Странно: рассказывая главному редактору ту же самую историю, которую два часа назад я рассказывала Торидзе, — историю лишь наполовину, на треть правдивую, — я не испытываю ни малейшего желания плакать. Отчего это? Оттого, быть может, что история эта уже не так свежа, что уже выплаканы отпущенные на нее слезы? Нет, не в этом, наверное, дело. Я интуитивно ощущаю: человек, передо мной сидящий, совсем другого типа, нежели, допустим, Торидзе.
Я замечаю: в нем происходит какая-то внутренняя борьба. Легче всего ему сейчас сказать: «Ну, знаете ли, дорогая моя, я, конечно, всей душой вам сочувствую, но при чем здесь наша газета? У нее ведь миллион читателей! И пытаться решать через этот широковещательный печатный орган свои личные, свои семейные проблемы — это, знаете ли, непозволительная роскошь, независимо от того, о ком идет речь — о вас ли, обо мне или о ком-либо другом». Что-то в этом роде он вполне имеет право сказать. Но в том-то и дело, что он этого сказать не может. Я совершенно отчетливо ощущаю это. Больше всего на свете он боится прослыть этаким ограниченным тупорылым бюрократом. Даже не бюрократом, а этаким чересчур трезво и логически мыслящим сухарем, чуждым обычных человеческих слабостей и не умеющим прощать их другим.
И я, кажется, не ошибаюсь. По всему видно: он принял мою «свечу». Он явно перестраивается на «мой» лад. Глаза его теплеют и добреют.

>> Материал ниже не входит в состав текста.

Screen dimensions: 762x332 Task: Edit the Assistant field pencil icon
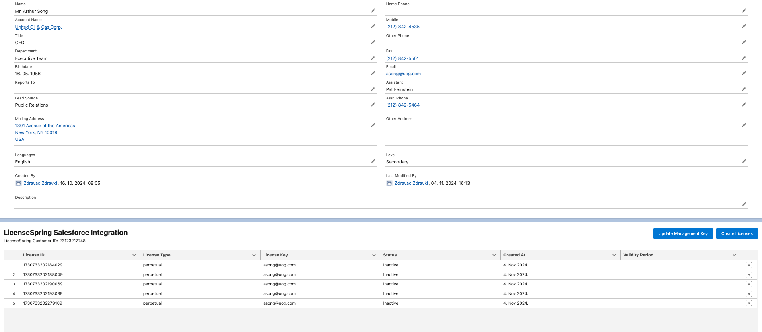pyautogui.click(x=744, y=89)
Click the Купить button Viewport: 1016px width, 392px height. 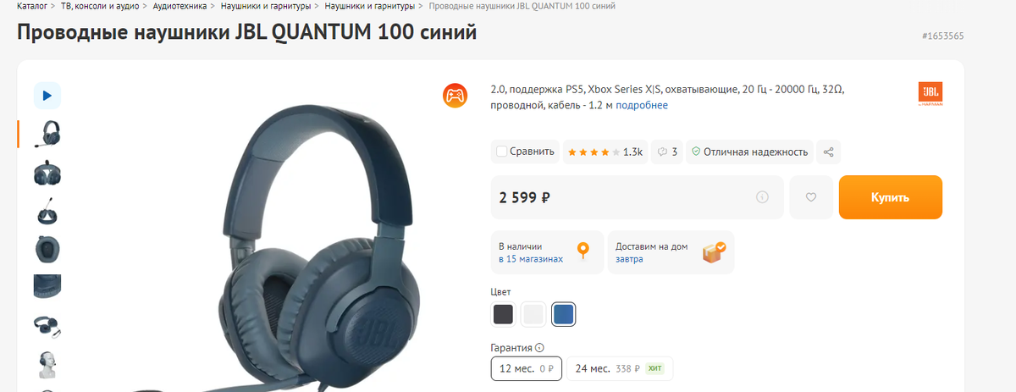pyautogui.click(x=891, y=197)
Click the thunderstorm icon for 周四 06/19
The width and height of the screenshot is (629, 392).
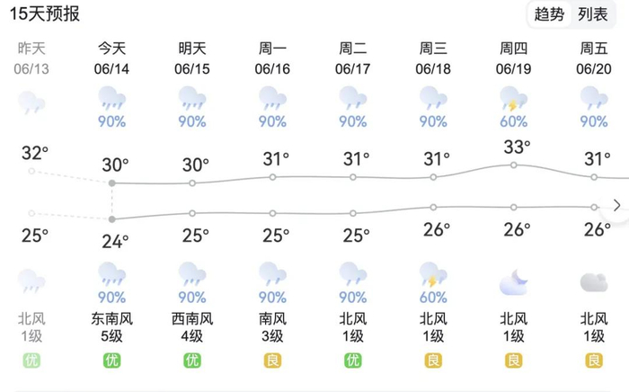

— Послушайте, что вы за люди? — говорит он. — Я имею в виду ваше поколение. Просто какая-то загадка для меня. Вы ведь готовы в мгновение ока пожертвовать чем угодно — любовью, семьей, детьми — ради чего угодно — ради любого пустяка. Вот хотя бы моя дочь с мужем… Сидим как-то за ужином — заходит разговор о какой-то театральной студии, которая, — вы, наверное, слышали об этом — поставила спектакль в электричке. Представляете, электричка движется, а они прямо в вагоне разыгрывают действие. Ну, не только в вагоне, на станциях еще, мимо которых проезжают, на путях — тут зрители в окно смотрят… Мнения у нас разошлись… Дочь считает: это здорово, это великолепно! Зять же, напротив, убежден, что все это мура. И я с ним в общем-то согласен. Разве в этом заключается искусство?! Можно поставить спектакль в электричке, в поезде дальнего следования, в самолете, на космическом корабле, на подводной лодке… Или на крыше высотного дома, в подземном переходе через улицу Горького… Если бы все новаторство только в этом и состояло, следовало бы поручить ставить спектакли изобретателям — у них в этом отношении мысль бьет ключом. Я, конечно, не знаю, может быть, в этом железнодорожном спектакле и искусство имеет место — режиссура, актерская игра… Я его не смотрел. Но тогда для чего эта электричка? Не проще ли обойтись обычным помещением? Искусство само по себе необычайно мощное средство воздействия, чтобы еще «усиливать» его какими-то экстравагантными фокусами… Но не в этом дело. Как я уже сказал, мнения у нас разошлись. Казалось бы, дело житейское — поспорили и поспорили. Так нет же, на следующий день — что бы вы думали? — дочка моя хлоп заявление о разводе! Вот так-то. И никакие уговоры не помогли, никакие доводы (главный-то довод: у дочери уже своя дочь, моя внучка). Так и разошлись…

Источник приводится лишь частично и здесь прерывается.